(Rows from a dataset)
(begin)

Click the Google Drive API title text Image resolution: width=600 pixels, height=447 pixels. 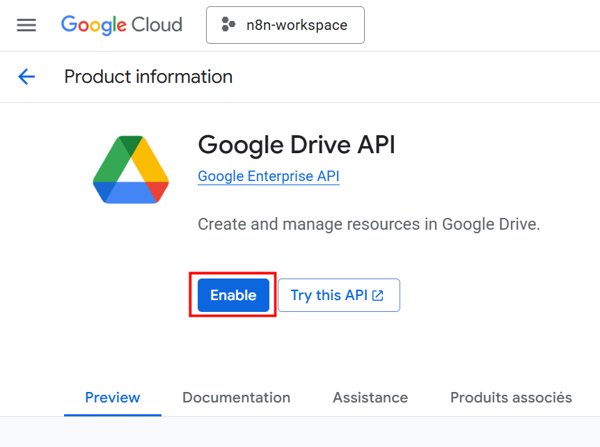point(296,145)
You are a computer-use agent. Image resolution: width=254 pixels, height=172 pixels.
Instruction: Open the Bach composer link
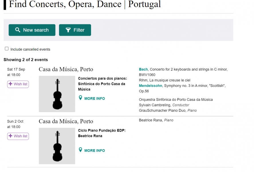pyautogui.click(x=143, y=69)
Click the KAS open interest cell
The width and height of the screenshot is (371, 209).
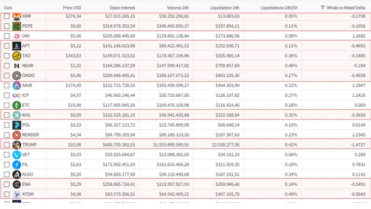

(end)

OBJECTIVE
Update the items starting with the line containing "You are a computer-use" and going on through the end of the items, replacing "screenshot" with "image" and keeping everything else the same. Leave the pictures out of your answer.

CORRECT ANSWER
You are a computer-use agent. Image resolution: width=254 pixels, height=172 pixels.
Instruction: Open the Bach composer link
pyautogui.click(x=143, y=69)
Click the KAS open interest cell
The width and height of the image is (371, 209).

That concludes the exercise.